Eskişehir Teknik Üniversitesi Kimya Bölümü öğrencisi S.N.R. kaldığı Kredi Yurtlar Kurumu yurdunda yaşamına son verdi. Bir önceki hafta da R.A. yaşamına son vermiş, cebinden çıkan notta da ekonomik sorunlardan bahsettiği iddia edildi. Çanakkale’de Kerime Sultan KYK Öğrenci Yurdu’nda merdiven boşluğunda Samet Taş’ı, Aydın’da asansörde Zeren Ertaş’ı kaybettik. Ülkenin dört bir yanındaki KYK’lardan asansör kazası, yemeklerden zehirlenme haberleri gelmeye devam etti. Sonra yeniden Hacettepe Üniversitesi’nde tıp öğrencisi İzzah Elif Zamir Khan’ın yurttaki odasında ölü bulunduğu haberiyle sarsıldık.
Öğrenciler sokağa döküldü, “Verdiğiniz yorganlar bize kefen oldu” sloganları atıldı. “Terörist değil, öğrenciyiz”, “okumaya geldik, ölmeyeceğiz”, “Samet, Zeren bizim kardeşimizdir” dediler. İntiharlar yargılandı, intihar eylemi olmayan vakalarda ise öğrenciler tedbirsizlikle suçlandı.
Bir çocuk doğdu, 2001 kriziydi. Kundakta bebekti, babası kepenk indirdi.
Çocuk ilkokula başladı, 2008’de bir kriz daha. Anne babası daha çok çalıştı, masaya konan yemek çeşidi gün geçtikçe azaldı.
Çocuk biraz daha büyüdü. Eğitim sistemi bu süre zarfında 17 kez değişti. Gezi olayları, 15 Temmuz darbe girişimi ve daha birçok şey oldu. Yıllar geçtikçe kadın cinayetleri, şiddet haberleri doldu taştı.
Çocuk üniversiteye hazırlandı. Ailesinden para istemeye utandı, biliyordu ki onlarda da para yoktu. Parası yok diye yurtta kalıyordu. Para kazanmak için çalışıyordu. İşten çıkınca yurda giremediği için parkta sabahlıyordu. Çalışabilmek için eve çıkmak istiyor, kira parası babasının maaşını geçtiği için çıkamıyordu. Okumak istiyor, gelecekteki mesleği için o diplomayı almak istiyordu. Bağımsız olmak, kendi ayaklarının üstünde durmak, hatta mümkünse anne babasına destek olmak istiyordu.

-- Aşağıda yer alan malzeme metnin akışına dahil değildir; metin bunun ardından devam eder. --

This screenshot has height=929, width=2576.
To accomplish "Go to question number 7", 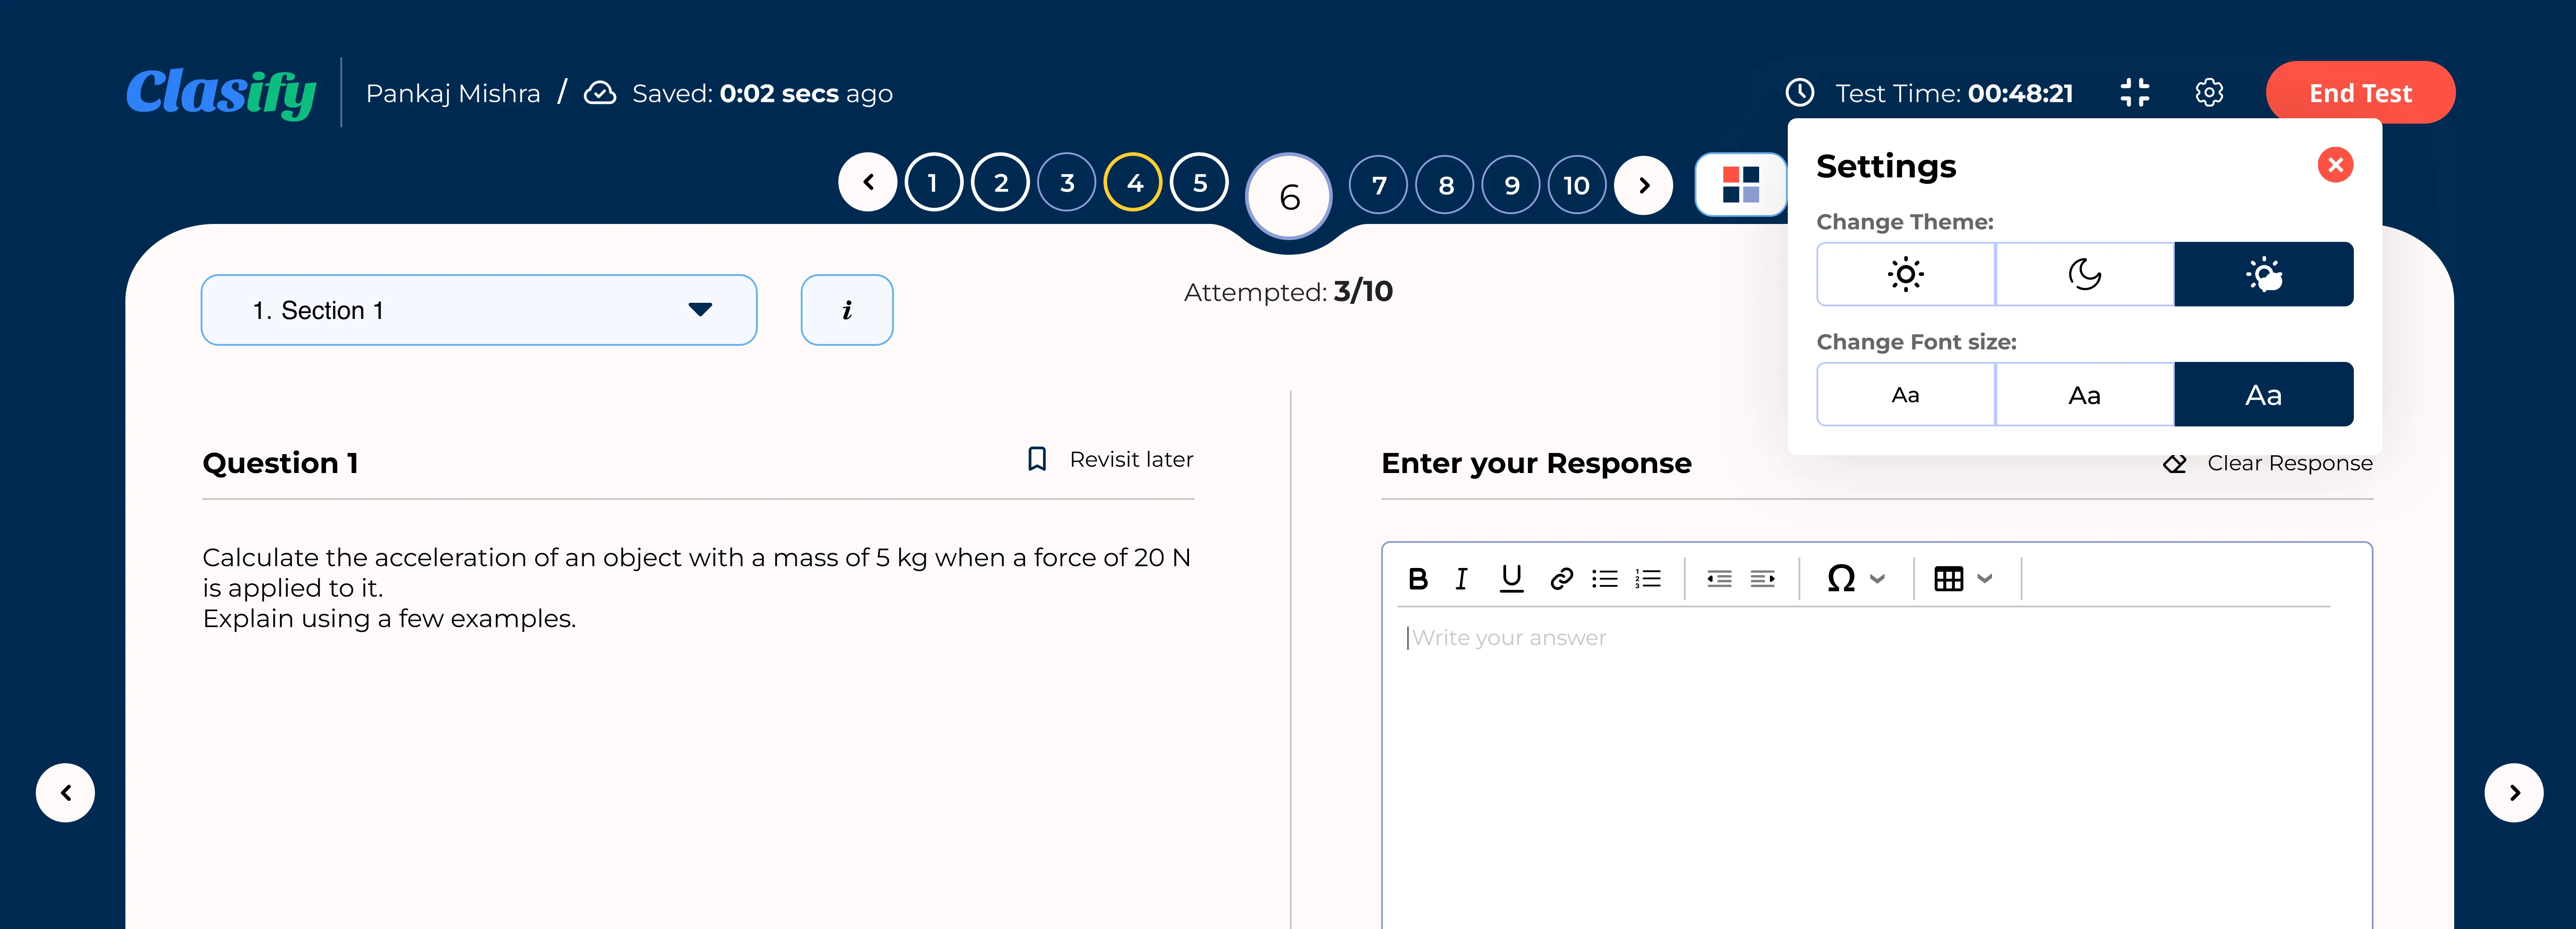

Öyle ya da böyle mezun oldu, belki okulu bıraktı. İşsizler kervanına katıldı, baba evine yük oldu.
Sıra arkadaşlarımız meslek sahibi olmak için okul okumanın bedelini ödeyemiyor. Bedeli ödese bile, gelecekte sahibi olabileceği bir meslek var mı, bilmiyor.
Öğrenci yarınını göremiyor, gününü kurtaramıyor. Ancak büyüklerimiz, kendi elleriyle yarattıkları korkunç sistemde, çocukları barınamama, beslenememe, giyinememe tehlikeleriyle baş başa bırakıyorlar. Çocuklar debeleniyor, çırpınıyor. Sıra arkadaşlarımız ölüyor. Ama kimse elimizden tutmuyor. Öğrenci, haklarını ve umudunu geri istiyor.